* _PROBLEM STATEMENT_: No picture should appear in the copy. Transcribe exactly, and only, the lines from the one with "This screenshot has height=784, width=1542." through the last line of the data below.

-- SOURCE DATA follows --

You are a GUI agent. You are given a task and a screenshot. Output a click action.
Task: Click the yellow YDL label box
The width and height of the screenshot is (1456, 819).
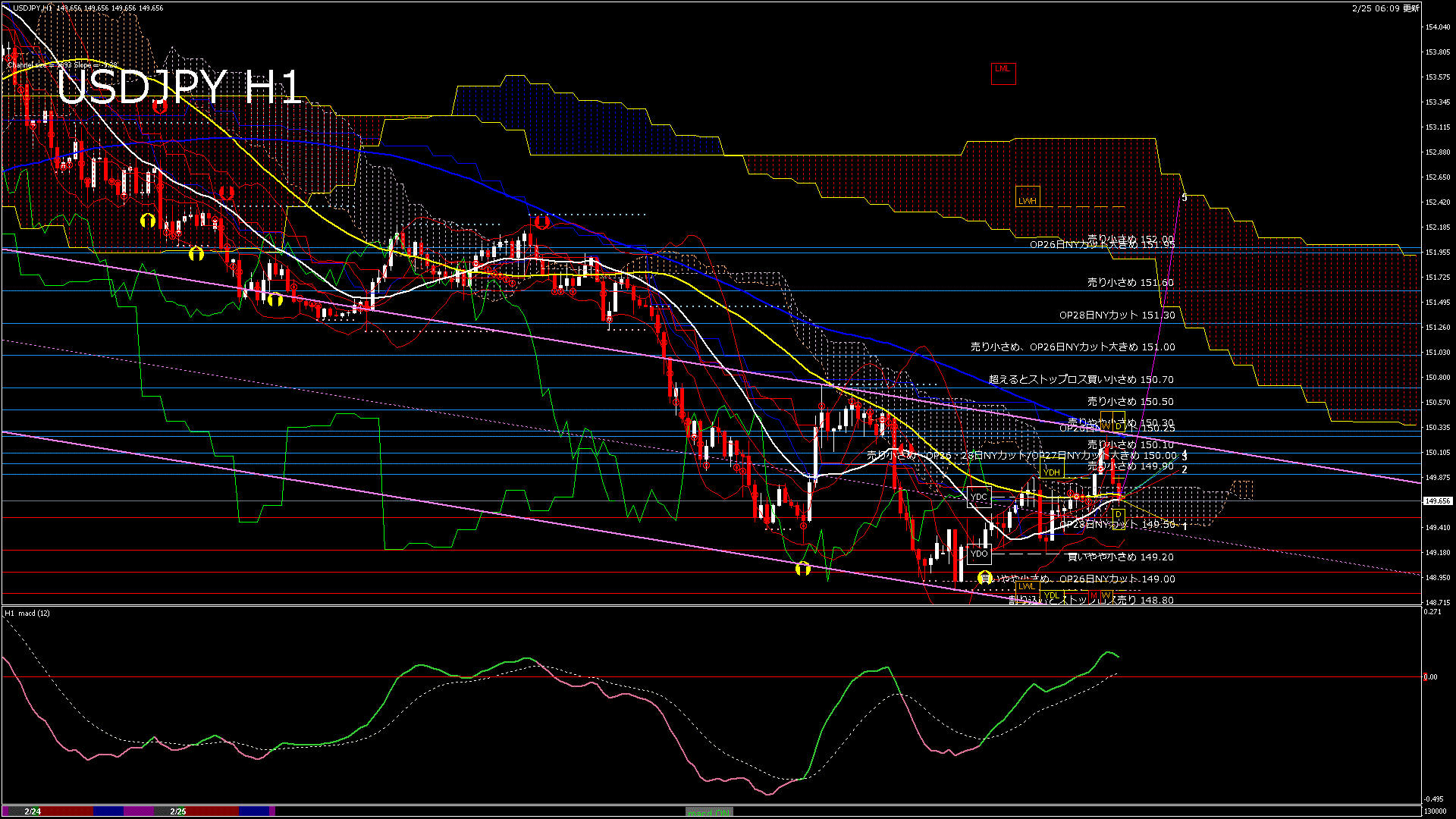point(1050,595)
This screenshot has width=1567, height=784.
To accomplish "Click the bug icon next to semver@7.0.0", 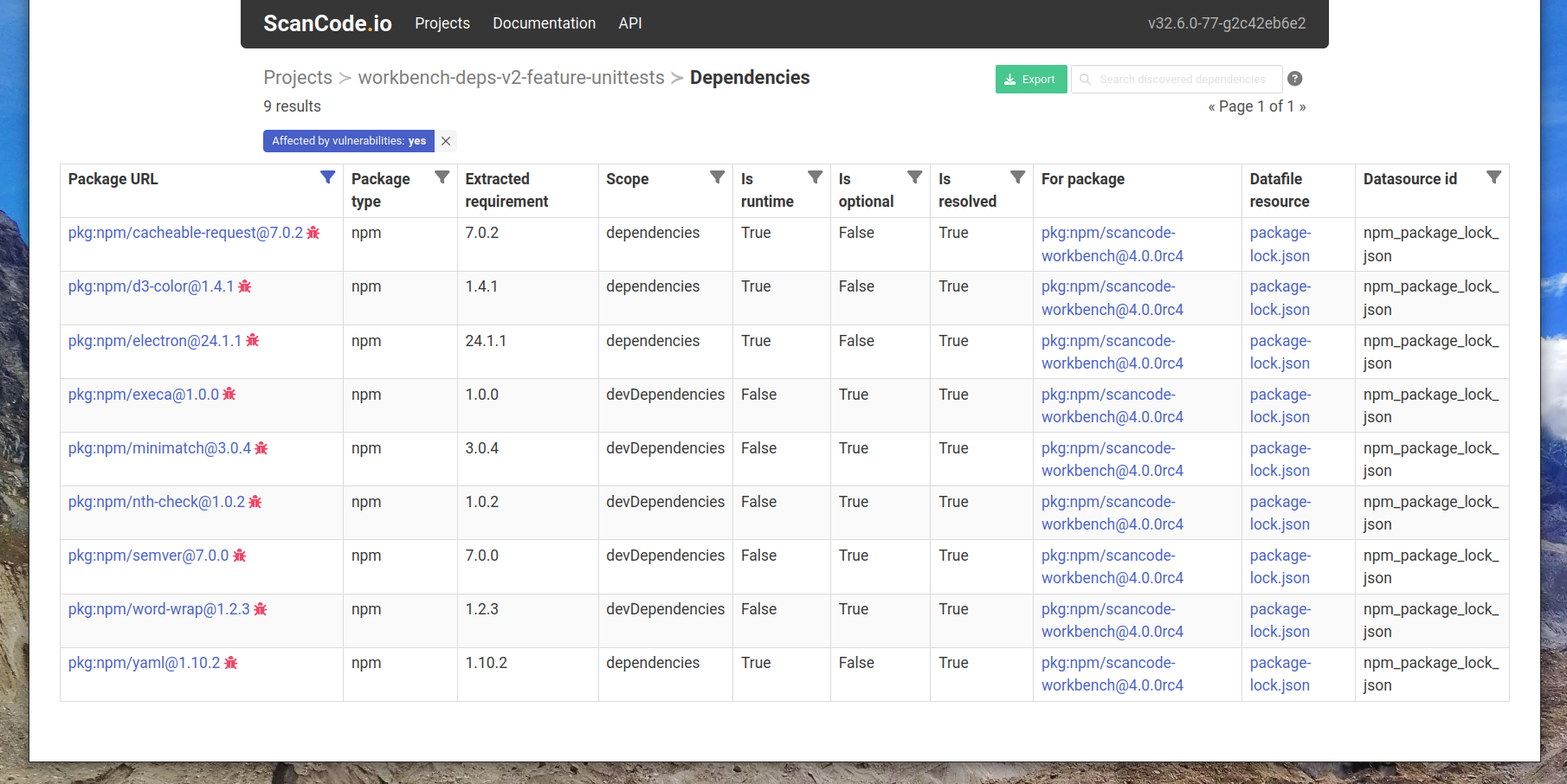I will click(240, 556).
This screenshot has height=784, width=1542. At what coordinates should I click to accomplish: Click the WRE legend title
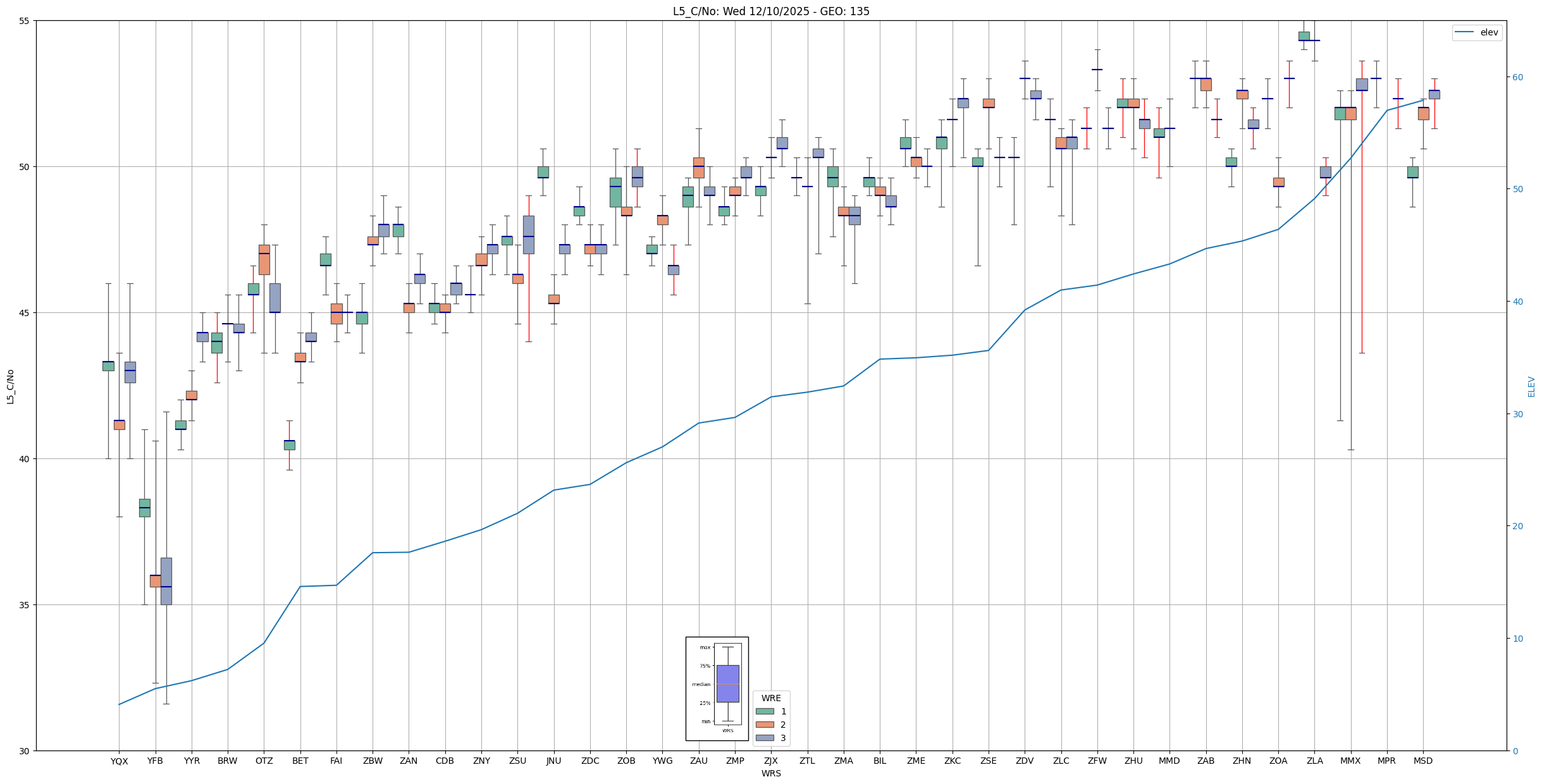pos(771,698)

-- SOURCE DATA concluded --

* _EXERCISE RESULT_:
This screenshot has height=784, width=1542. At what coordinates should I click to accomplish: Click the WRE legend title
pos(771,698)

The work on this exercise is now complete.